=== Dataset entries ===

§ §

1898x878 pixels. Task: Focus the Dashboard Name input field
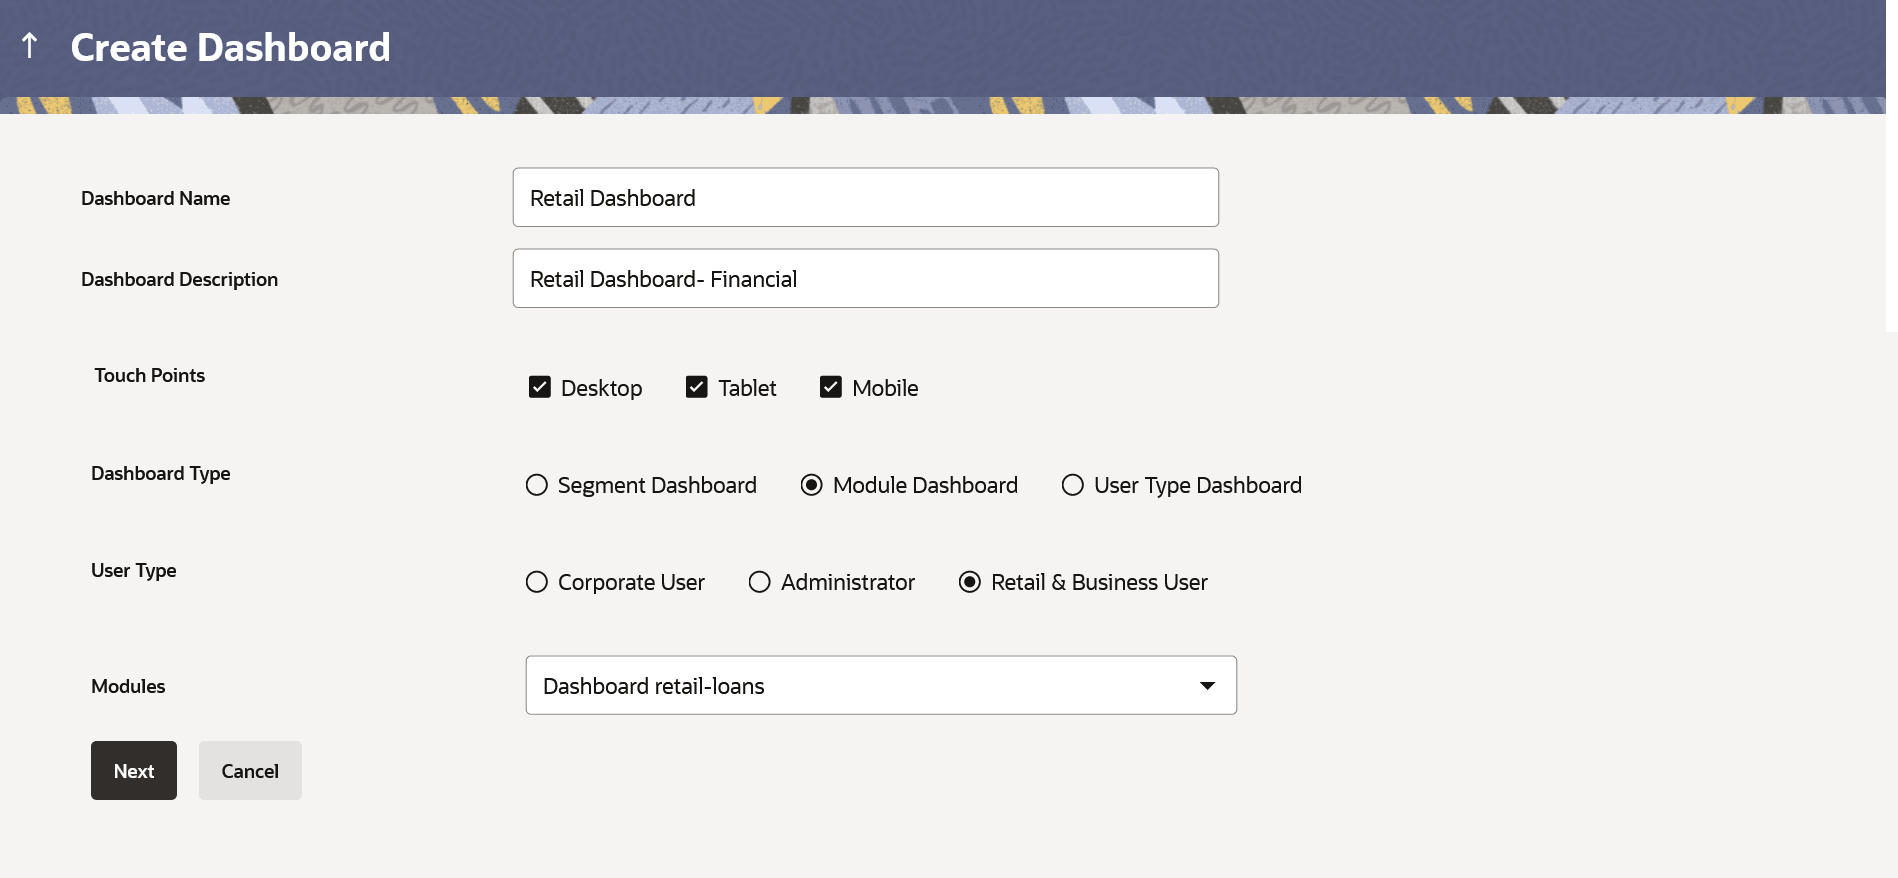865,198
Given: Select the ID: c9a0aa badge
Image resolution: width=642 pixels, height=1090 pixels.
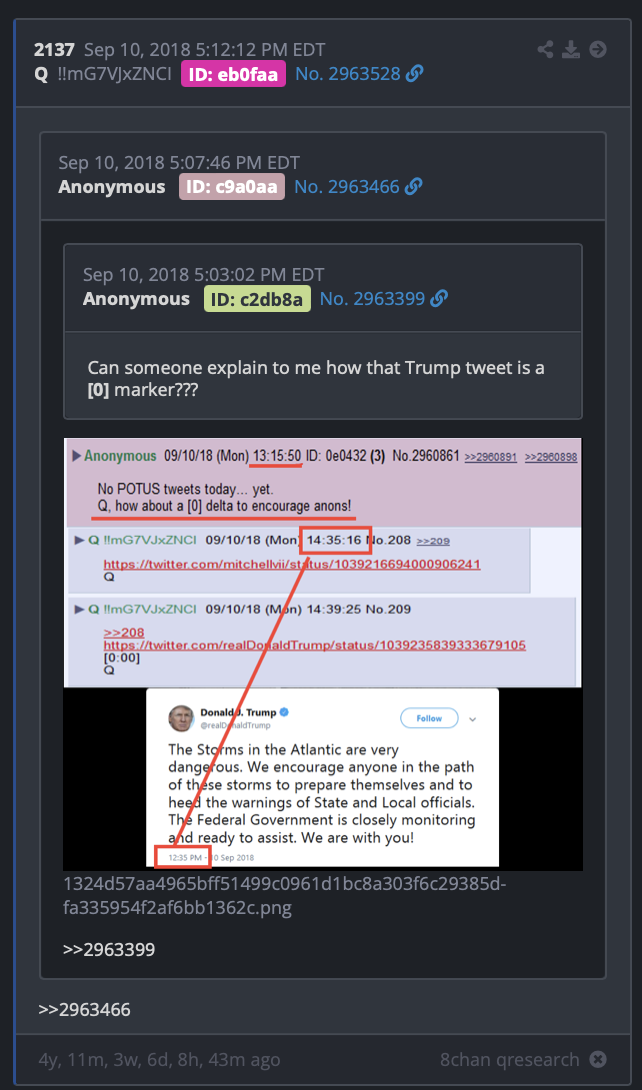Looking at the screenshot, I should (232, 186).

§ §

Every line above should be printed again word for word, without its pictures.

1898x878 pixels. Task: Focus the Dashboard Name input field
865,198
Given: Select the ID: c9a0aa badge
Image resolution: width=642 pixels, height=1090 pixels.
Looking at the screenshot, I should (232, 186).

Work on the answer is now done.